ESPN’s Arnovitz on Suns’ Sarver: ‘I don’t think there’s a villain here’
“Inside the Phoenix Suns’ messy and dysfunctional front office” might read as a brazen takedown story about an NBA team that will likely fail to win 25 games for the fourth consecutive season.
But while the piece that appeared Monday on ESPN might have shed poor light on the Suns and owner Robert Sarver — it at least did more to confirm the perception of the team — author Kevin Arnovitz believes it’s more of a diagnosis rather than a written death sentence on the franchise.
In other words, there’s a lot of nuance to the situation.

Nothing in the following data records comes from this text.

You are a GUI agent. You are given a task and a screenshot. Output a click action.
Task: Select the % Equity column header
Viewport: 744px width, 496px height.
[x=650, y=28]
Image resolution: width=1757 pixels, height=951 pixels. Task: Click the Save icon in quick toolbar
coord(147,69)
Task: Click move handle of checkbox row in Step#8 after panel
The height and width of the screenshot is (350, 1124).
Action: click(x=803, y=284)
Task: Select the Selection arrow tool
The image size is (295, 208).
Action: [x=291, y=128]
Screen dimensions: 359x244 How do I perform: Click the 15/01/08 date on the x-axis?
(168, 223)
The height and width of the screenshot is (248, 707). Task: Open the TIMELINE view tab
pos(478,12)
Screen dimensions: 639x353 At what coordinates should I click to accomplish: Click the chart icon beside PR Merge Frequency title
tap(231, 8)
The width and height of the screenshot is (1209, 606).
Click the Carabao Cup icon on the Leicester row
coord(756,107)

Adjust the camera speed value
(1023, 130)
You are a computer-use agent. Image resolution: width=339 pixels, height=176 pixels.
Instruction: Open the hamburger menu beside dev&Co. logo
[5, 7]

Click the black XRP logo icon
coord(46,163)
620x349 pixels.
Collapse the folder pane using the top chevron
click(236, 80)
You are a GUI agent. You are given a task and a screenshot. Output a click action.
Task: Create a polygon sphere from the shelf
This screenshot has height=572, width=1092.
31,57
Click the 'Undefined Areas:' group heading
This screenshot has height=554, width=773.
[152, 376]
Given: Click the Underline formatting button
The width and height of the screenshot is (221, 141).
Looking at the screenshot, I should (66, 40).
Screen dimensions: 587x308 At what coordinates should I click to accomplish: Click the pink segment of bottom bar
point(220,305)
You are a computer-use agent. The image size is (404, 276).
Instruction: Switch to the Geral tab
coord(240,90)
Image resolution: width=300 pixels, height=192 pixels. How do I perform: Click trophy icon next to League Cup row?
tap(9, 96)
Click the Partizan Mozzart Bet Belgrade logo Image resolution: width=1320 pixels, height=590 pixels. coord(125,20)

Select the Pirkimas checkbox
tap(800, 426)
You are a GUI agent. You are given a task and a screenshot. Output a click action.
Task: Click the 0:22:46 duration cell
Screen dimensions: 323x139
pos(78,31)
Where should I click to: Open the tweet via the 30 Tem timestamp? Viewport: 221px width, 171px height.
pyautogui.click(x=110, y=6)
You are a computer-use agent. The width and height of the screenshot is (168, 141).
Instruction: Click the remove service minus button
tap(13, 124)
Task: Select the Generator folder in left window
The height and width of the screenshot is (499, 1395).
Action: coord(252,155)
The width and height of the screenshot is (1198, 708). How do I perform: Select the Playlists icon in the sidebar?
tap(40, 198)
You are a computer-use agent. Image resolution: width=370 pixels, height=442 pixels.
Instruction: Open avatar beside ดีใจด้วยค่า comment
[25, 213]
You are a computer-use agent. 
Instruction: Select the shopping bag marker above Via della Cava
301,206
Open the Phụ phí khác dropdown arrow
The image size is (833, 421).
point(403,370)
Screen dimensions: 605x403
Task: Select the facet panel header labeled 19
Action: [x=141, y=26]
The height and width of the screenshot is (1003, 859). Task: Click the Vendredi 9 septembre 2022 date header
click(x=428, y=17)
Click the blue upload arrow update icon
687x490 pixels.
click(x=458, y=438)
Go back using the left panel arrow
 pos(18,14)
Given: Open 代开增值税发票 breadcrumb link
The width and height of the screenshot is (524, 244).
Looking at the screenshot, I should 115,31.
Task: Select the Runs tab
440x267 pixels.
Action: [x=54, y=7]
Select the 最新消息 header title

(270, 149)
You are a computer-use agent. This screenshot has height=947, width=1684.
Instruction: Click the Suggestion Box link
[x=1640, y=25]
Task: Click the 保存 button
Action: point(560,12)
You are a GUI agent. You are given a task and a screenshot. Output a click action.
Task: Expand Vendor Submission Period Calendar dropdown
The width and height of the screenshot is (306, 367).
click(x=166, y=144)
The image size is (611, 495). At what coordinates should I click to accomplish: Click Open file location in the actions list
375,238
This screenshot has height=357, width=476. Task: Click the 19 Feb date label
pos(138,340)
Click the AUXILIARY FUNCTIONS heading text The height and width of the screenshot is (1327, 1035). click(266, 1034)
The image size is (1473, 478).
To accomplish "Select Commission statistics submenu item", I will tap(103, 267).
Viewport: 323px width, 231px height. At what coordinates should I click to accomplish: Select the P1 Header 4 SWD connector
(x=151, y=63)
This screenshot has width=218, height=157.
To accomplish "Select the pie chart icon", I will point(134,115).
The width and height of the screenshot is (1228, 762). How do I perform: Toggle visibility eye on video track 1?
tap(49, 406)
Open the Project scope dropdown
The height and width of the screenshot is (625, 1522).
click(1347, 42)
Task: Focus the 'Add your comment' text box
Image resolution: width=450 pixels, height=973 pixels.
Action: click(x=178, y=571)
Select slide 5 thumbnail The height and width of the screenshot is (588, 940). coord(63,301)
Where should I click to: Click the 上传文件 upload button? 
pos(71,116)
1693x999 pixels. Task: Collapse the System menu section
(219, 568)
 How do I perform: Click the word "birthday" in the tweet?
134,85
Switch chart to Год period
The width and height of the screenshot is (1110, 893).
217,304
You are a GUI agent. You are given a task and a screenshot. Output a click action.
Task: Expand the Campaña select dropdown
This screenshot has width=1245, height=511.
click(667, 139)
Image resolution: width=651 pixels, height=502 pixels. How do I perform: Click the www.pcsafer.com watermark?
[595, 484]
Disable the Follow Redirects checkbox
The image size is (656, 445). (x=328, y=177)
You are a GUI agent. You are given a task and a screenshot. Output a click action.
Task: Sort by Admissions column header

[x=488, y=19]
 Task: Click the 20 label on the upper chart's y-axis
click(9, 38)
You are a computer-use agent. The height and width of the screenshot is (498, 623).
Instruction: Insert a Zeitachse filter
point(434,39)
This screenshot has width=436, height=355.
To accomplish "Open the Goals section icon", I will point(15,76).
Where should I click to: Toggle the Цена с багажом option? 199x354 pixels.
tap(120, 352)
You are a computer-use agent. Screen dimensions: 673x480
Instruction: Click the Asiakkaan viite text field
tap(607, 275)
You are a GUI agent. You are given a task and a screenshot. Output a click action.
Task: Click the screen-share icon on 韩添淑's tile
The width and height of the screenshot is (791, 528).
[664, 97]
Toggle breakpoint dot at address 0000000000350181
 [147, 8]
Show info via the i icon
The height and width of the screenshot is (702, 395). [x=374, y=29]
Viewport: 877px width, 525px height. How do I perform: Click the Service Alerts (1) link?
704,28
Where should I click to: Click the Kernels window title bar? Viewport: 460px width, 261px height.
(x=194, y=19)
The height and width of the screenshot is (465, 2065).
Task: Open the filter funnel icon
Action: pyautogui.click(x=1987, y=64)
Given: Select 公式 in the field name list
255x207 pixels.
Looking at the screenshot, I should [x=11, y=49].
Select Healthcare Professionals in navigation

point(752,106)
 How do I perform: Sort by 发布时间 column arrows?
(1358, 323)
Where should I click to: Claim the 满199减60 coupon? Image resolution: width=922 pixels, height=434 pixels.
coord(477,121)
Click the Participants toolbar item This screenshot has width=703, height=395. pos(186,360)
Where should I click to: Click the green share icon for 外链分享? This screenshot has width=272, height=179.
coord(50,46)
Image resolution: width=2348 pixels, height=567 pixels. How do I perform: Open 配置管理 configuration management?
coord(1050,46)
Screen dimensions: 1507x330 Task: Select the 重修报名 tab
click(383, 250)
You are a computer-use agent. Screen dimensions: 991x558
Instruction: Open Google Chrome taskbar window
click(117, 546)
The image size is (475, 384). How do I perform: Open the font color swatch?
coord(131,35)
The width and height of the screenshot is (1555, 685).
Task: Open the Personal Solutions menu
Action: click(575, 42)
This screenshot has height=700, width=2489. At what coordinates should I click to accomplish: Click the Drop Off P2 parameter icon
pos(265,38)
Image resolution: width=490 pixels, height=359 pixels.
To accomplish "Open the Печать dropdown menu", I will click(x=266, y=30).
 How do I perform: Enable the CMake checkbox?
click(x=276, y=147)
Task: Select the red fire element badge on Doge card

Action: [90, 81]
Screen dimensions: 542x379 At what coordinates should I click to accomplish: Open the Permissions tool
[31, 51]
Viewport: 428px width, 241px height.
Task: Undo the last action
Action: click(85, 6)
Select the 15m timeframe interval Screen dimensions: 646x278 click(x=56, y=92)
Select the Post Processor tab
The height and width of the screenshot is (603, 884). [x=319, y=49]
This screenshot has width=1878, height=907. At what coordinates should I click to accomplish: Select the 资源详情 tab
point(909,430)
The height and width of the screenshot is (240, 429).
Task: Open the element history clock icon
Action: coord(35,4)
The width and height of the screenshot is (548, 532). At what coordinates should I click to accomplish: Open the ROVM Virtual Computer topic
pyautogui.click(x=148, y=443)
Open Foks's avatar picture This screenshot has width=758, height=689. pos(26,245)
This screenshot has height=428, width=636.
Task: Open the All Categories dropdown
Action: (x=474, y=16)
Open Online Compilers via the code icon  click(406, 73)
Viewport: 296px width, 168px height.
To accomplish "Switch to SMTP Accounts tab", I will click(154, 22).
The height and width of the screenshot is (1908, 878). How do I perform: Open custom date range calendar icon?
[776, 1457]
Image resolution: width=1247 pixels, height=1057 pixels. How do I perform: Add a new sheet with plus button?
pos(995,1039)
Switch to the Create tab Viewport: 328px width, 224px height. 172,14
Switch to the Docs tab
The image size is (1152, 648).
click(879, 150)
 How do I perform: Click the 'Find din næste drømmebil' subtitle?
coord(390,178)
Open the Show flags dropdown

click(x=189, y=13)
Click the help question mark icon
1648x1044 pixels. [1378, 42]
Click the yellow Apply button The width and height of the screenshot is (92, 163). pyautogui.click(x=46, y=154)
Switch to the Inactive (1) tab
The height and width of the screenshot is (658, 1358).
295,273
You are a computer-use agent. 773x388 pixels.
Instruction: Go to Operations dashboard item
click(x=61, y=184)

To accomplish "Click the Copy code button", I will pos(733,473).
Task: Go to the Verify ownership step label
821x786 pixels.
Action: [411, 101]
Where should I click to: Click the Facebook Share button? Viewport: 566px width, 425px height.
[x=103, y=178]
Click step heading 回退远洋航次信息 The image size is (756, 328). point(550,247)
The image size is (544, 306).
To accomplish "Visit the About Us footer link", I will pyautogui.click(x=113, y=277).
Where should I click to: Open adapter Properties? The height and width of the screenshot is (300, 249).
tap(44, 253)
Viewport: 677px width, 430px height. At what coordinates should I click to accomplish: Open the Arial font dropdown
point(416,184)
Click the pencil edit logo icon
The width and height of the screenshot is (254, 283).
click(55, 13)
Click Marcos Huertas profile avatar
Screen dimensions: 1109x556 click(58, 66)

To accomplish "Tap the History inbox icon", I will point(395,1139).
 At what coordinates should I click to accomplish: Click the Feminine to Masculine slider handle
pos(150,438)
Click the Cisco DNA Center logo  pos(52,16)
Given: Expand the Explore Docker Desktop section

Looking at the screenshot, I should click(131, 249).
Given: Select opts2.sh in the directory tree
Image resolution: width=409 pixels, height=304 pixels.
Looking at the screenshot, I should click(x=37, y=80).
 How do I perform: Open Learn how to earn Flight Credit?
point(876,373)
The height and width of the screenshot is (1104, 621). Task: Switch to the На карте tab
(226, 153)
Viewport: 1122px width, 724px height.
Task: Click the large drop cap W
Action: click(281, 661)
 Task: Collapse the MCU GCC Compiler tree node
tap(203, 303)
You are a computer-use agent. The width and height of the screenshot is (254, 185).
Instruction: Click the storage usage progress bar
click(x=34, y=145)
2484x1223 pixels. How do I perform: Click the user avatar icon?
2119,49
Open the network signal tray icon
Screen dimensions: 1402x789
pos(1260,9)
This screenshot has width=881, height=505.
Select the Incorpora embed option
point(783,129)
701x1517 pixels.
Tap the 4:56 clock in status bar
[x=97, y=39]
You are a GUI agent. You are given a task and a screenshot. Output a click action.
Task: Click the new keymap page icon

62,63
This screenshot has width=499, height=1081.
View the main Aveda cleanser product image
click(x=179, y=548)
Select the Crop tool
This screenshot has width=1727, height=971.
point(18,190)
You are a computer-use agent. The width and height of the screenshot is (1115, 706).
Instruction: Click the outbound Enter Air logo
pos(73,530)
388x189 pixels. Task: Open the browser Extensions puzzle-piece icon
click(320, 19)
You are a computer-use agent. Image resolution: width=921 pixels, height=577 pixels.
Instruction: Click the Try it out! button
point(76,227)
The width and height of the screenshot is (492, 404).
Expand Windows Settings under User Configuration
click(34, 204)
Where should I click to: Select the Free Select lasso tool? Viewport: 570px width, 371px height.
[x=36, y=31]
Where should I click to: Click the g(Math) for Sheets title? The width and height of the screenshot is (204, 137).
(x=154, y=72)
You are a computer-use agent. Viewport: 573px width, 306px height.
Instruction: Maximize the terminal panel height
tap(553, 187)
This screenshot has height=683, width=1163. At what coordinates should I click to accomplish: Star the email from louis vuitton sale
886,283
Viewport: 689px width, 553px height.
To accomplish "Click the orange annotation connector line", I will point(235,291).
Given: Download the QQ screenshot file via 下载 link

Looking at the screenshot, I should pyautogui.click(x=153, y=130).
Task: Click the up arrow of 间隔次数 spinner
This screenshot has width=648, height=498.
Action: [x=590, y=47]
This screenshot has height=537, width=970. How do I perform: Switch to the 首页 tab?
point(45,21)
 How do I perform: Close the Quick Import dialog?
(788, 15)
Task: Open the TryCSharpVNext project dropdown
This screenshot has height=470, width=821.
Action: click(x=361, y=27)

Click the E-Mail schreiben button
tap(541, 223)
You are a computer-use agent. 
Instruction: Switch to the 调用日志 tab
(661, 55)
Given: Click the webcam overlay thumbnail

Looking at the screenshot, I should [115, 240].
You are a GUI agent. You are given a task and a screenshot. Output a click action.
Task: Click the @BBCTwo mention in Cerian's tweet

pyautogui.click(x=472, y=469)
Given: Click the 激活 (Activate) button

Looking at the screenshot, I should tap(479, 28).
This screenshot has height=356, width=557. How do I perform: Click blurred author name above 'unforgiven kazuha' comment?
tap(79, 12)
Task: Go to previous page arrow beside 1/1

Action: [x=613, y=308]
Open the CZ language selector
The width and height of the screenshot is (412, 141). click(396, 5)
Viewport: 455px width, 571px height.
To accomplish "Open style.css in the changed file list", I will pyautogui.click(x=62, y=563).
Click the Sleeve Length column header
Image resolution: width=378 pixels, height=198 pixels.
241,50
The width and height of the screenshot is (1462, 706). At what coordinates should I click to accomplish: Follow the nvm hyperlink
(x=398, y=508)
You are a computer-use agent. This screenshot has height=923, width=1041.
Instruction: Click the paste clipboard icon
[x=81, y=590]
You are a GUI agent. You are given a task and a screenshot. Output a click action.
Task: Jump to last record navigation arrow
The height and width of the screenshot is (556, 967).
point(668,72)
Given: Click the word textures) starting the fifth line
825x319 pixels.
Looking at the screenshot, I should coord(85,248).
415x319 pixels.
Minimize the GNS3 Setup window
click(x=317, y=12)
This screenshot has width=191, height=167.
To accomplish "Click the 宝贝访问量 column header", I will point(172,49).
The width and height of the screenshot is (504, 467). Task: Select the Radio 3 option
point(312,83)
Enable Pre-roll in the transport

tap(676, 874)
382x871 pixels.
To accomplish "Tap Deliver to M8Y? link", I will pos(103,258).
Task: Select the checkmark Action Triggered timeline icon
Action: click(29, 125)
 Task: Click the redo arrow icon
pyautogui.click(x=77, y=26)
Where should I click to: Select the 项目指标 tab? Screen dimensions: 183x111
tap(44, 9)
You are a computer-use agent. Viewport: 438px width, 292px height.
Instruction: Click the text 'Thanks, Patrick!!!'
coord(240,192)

“I never think there is one thing,” Arnovitz told Doug & Wolf on 98.7 FM Arizona’s Sports Station. “I was very interested in people characterizing it as a takedown of this guy or a takedown of that guy. No, I think it was just a diagnosis.
“I don’t think there’s a villain here. It’s just a diagnosis. I want to get that across. I had nothing but really positive interactions with what I thought was a very courteous, thoughtful gentleman.”
While many of the anecdotes told to Arnovitz in his reporting came from nearly two dozen unnamed sources, Sarver also spoke on the record with ESPN. From that, Arnovitz saw an owner who is quite aware of his failures.
“The organization hasn’t functioned to the level of mine or our fans’ expectations, and that’s on me to change,” Sarver told Arnovitz for the story. “If I look back, at times I’ve tried to use a formula I’ve used in business where I’ve hired younger folks and tried to mentor them. In my other business, that’s been successful. But in this business, I’ve sometimes underestimated the challenges of the management responsibilities in today’s NBA and the experience level it takes to do that.”
The standings, of course, don’t lie.
Arnovitz believes Sarver’s awareness about the dire situation came recently. That might be why the owner decided to fire general manager Ryan McDonough days before the 2018-19 season — after McDonough led Phoenix through the 2018 NBA Draft and the hiring process that landed with Igor Kokoskov as head coach.
The Suns’ internal expectations, quite obviously, weren’t reached in what was supposed to be a year of improvement.
In writing and reporting his piece, Arnovitz called Sarver courteous and generous with his time, and he understands how Sarver’s reported instances of meddling could be coming from a place of passion.
“I think there’s something about the competitive juices, whether you’re a player or coach. An owner, it’s funny, they’re not on the floor in a uniform, but is there anyone more vested in the Phoenix Suns than Robert Sarver? I say this for any owner,” Arnovitz said, adding that he got the feeling Sarver will indeed hire an experienced front office leader after this season.
“I (tend to) be an optimist in most things and I do think there is real change coming,” Arnovitz said. “There are conditions to that change. One of the things that have to happen … an interventionist owner’s going to probably have to be a lot less present, as much as it pains them, to allow somebody to take that job, work it, maintain it and succeed in it.”